The study results might also have implications for published and ongoing trials on posterior circulation EST. Alawieh et al. report from the STAR collaboration that stent-retriever thrombectomy and combined approaches are associated with a lower OR for favorable clinical outcome compared to aspiration alone in posterior circulation EST. The authors did not report the exact BAO location, but with the knowledge of distal BAO occlusion being more likely due to embolic events, this could be attributed to a subgroup effect if more patients with distal occlusions were included [17].
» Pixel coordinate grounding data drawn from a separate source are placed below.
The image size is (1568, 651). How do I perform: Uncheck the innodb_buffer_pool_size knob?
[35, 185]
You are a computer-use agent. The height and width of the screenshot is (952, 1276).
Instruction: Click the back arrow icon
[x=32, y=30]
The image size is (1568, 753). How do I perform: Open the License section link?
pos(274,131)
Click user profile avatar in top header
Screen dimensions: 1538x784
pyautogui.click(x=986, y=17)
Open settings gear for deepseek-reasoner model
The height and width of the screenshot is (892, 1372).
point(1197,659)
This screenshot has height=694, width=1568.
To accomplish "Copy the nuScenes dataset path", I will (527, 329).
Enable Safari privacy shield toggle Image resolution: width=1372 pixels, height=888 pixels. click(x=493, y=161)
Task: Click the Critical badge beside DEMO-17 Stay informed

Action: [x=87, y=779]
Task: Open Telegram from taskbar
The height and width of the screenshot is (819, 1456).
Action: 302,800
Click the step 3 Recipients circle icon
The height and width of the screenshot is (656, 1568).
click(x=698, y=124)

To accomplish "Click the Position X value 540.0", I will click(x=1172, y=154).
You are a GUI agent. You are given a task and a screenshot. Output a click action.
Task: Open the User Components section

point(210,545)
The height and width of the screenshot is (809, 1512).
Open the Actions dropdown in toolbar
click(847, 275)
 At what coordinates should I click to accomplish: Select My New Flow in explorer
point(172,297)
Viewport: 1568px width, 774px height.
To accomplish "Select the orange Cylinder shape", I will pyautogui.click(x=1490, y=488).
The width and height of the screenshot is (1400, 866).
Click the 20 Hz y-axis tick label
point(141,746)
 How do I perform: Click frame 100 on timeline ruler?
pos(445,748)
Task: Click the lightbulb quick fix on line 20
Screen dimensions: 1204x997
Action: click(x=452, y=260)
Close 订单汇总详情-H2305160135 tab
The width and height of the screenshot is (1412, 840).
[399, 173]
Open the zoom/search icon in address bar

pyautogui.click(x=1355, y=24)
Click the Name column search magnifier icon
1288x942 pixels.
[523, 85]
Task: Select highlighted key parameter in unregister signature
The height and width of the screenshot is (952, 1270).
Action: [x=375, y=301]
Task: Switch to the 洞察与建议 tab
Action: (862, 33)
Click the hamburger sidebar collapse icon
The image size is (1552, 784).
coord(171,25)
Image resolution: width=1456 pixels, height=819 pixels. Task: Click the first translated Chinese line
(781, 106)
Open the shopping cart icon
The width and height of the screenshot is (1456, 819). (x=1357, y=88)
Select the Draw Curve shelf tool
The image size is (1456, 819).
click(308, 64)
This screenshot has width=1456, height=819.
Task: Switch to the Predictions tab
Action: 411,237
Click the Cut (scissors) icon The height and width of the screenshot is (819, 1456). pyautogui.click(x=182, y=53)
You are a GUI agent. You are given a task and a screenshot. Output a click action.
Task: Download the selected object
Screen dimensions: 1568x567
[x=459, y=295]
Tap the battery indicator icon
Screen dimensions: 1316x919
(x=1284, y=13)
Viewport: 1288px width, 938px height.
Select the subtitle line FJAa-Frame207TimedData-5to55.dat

The two prospective studies comparing EST for BAO with best medical treatment, BASICS [4] and BEST [5], did not report on the exact occlusion location within the study groups, information that might be necessary for evaluating the study results in the light of the different recanalization results and stroke etiology as shown in this study.

Limitations

This is a retrospective single center study. Limitations of this study therefore concern a preselection of patients for endovascular treatment made according to local and national guidance as well as local preferences regarding treatment strategies. The distribution of intracranial atherosclerotic disease also varies according to ethnicities and populational exposure to risk factors. While the frequency of atherosclerotic disease alone might not influence these study results, the pattern of atherosclerotic lesions might differ between cohorts.

Conclusion

In patients with basilar artery occlusion eligible for endovascular stroke treatment, the exact occlusion site reflects the stroke etiology with atherosclerotic occlusions being proximal and thromboembolic occlusions being distal. Distal occlusions have a higher chance for successful target vessel recanalization. The occlusion site does not predict favorable clinical outcome.